The Public Accounts Committee (PAC) has submitted evidence to the Mayor of London's review of the Garden Bridge project.

The Garden Bridge Project review, which will examine the value for money of public investment in the project, is being conducted by former PAC Chair Dame Margaret Hodge MP.

£60 million of public money has been pledged to the proposed £185 million footbridge: £30 million from central Government and £30 million from Transport for London.

PAC has taken no formal position on the Garden Bridge but concerns about the risk to taxpayers' money have prompted the Committee to collect evidence and question civil servants involved in the decision-making processes.  

The Committee's submission includes a timeline of its engagement with the issue of the Garden Bridge and related documents, including correspondence regarding a ministerial direction to increase the Department for Transport's pre-construction commitment to the project.

Chair's comments

Meg Hillier MP, Chair of the PAC, said:

"The story of the Garden Bridge is a sorry tale about how high profile individuals with the ear of the powerful Mayor of London can gain access to funds with little risk.

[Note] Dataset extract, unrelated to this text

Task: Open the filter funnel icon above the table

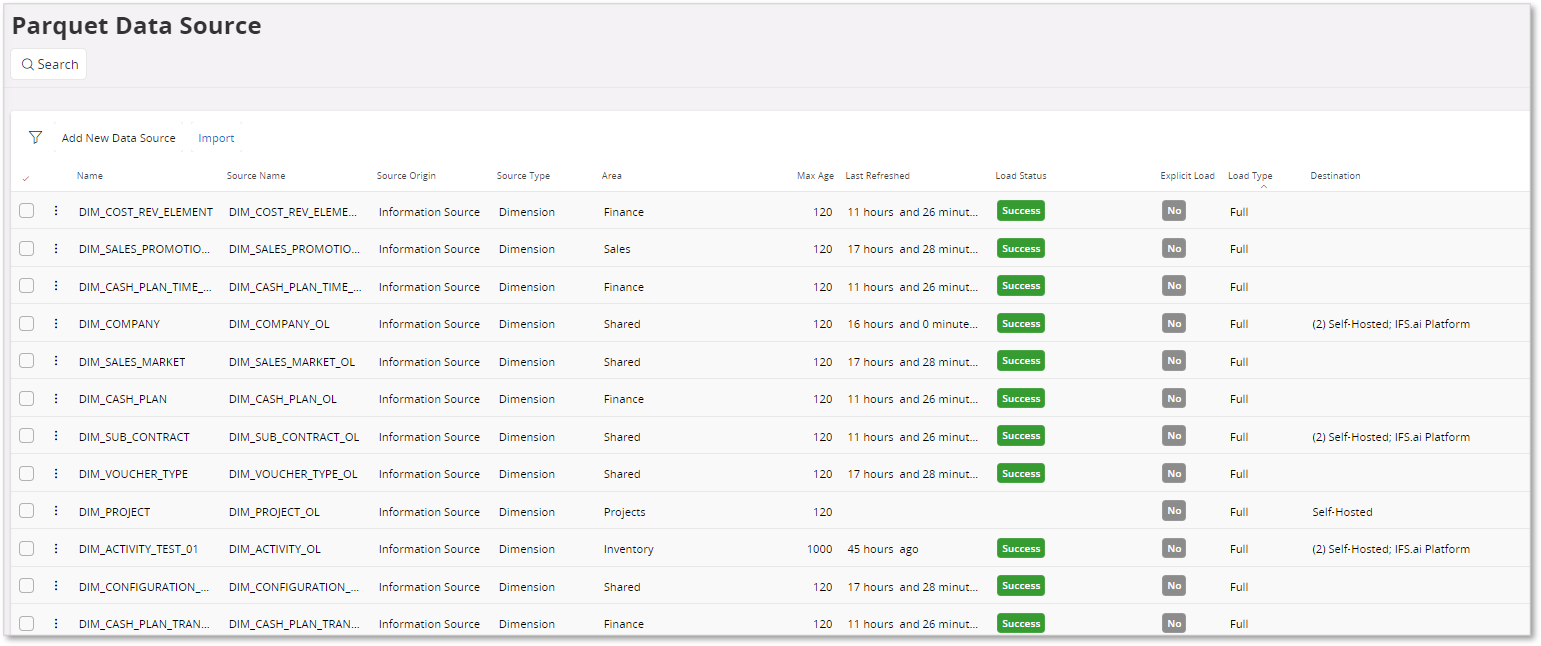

At each stage it is taxpayers who have footed the bill.

The London taxpayer has been doubly hit. In addition to central Government putting in £30 million, TfL has also contributed £30 million for a project that seems largely for the benefit of tourists.

With an already stretched budget, TfL can ill afford this and there are still important questions about who would pay the ongoing maintenance of the bridge which the Mayor's review needs to get to the bottom of.

All this public money has been pledged without a convincing business case. The timetable has now slipped so there is serious likelihood that if the bridge gets the go-ahead it will clash with work to build the Thames Tideway tunnel.

Wishful thinking and a close relationship with the Mayor are not the basis on which central Government should be spending taxpayers' money.

Even when officials made their concerns clear the minister overrode them, potentially throwing good money after bad to protect taxpayers' original investment.

If the promised private investment fails to materialise this muddled thinking will result in a poor deal for taxpayers.

The Permanent Secretary of the Treasury has committed to providing our Committee with his own analysis of the business case for the Garden Bridge and we look forward to receiving this soon."